La poésie, domaine privilégié de l’expérimentation de situations étranges, limites ou inouïes, apparaît donc bien sûr comme un espace de codage des discours pour mieux mettre en avant leur aspect insaisissable.

Cependant on aura noté que la démarche privilégiée du conteur poète est celle de provoquer le désarroi, la perte des repères et peut être la recherche des codes sous-jacents à travers lesquels la poésie se confectionne. Les pièces poétiques fonctionnent en fait comme des lieux de convergence où viennent se tasser les strates de références mais aussi tourbillonner, c’est à dire se tenir en suspension et activer ainsi le mystère qui préside à leur confection : amour, mort, passion sont les trois éléments qui paraissent essentiels pour les activer dans ce sens.

Dans ce cas, comme pour celui vu auparavant, la situation d’écriture implique un enjeu définitif et total qui a maille à partie avec les ressorts les plus intérieurs et les plus fondamentaux de la vie humaine : la nomination de soi et la quête des figures littéraires et linguistiques qui lui correspondent le plus fidèlement est une recherche non conformiste qui déplace et dérange les schémas établis et les a priori.
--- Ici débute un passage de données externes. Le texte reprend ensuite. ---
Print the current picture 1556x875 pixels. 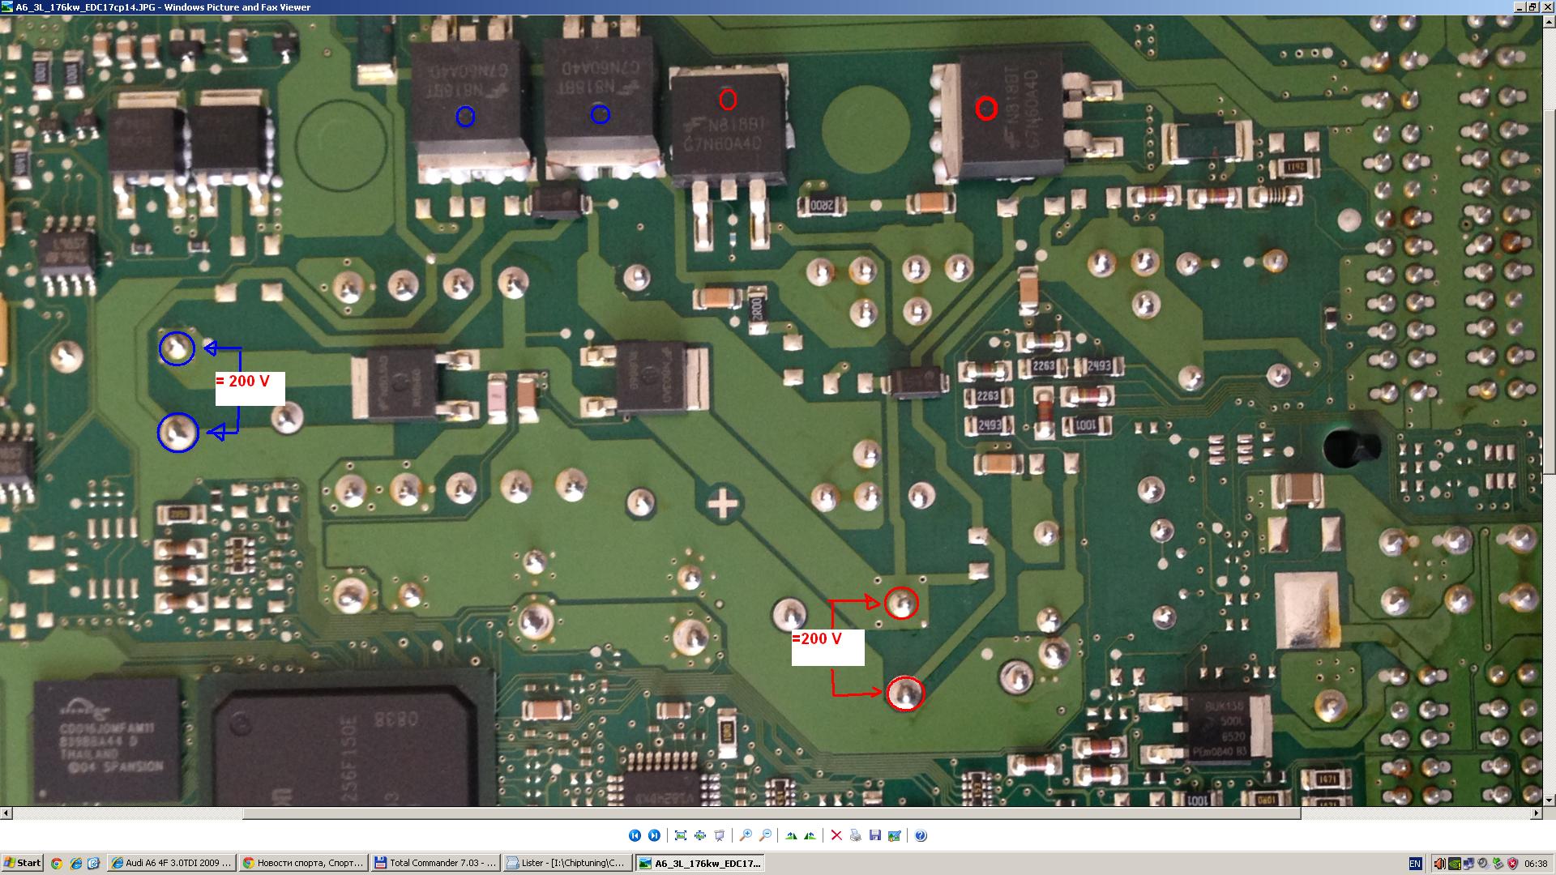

Elle active notamment toutes les données biographiques et fantasmatiques, dont une partie d’ailleurs échappent aux lecteurs de par leur subtilité et leur profondeur, et s’inscrivent donc en tant que telles et dans ce sens. Le texte est troué, le dit et s’en réclame. Il jubile d’être cette complexité intraduisible, mais néanmoins ludique et donc partageable, ou à défaut, simplement délicieuse à exhiber en tant que telle, joyau serti par les méandres du désir et du savoir, simplement et superbement scintillant, comme un blason.

Notes
98.

Voir Coran, Sourate Errahman, n° 55. D’autres Sourates contiennent des références à la perfection de ces femmes.

99.

In Tombeau d’Ibn Arabi, p.24.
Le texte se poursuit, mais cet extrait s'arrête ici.